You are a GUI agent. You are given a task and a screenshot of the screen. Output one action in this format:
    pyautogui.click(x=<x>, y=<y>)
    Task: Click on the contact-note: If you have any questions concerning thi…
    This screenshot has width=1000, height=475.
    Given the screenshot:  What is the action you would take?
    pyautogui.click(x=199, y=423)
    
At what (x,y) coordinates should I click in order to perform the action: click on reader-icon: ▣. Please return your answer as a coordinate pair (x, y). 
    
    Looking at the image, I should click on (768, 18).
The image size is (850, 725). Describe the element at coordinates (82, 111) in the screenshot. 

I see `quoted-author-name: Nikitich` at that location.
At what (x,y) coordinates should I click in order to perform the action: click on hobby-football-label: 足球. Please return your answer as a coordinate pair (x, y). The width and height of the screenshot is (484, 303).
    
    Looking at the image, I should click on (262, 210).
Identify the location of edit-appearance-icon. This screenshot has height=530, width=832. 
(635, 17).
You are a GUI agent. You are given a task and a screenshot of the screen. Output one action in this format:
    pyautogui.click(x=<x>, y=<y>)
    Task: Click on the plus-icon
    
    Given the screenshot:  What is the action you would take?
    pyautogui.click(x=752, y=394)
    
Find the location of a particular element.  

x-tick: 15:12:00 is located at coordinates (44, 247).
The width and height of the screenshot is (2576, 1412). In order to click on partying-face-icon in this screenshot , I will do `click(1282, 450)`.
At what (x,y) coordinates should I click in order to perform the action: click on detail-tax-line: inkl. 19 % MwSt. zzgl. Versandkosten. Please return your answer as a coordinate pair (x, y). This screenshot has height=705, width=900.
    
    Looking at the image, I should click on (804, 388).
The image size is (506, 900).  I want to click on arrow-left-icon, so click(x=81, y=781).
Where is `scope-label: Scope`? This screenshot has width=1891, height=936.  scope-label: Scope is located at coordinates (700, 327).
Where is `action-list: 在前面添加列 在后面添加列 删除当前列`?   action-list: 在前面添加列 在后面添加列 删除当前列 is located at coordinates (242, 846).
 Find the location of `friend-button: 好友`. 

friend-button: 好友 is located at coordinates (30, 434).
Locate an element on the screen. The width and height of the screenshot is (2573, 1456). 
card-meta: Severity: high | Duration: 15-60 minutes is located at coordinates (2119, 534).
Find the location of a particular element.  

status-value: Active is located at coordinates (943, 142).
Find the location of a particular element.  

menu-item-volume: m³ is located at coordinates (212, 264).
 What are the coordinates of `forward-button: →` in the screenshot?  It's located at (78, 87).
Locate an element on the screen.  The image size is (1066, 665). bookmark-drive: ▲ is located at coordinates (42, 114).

§ §

**Task details:**
Copy every line from the rows above that contains the string "button", counting only matches with the same letter case.

**Answer:**
 Find the location of `friend-button: 好友`. 
friend-button: 好友 is located at coordinates (30, 434).
 What are the coordinates of `forward-button: →` in the screenshot?  It's located at (78, 87).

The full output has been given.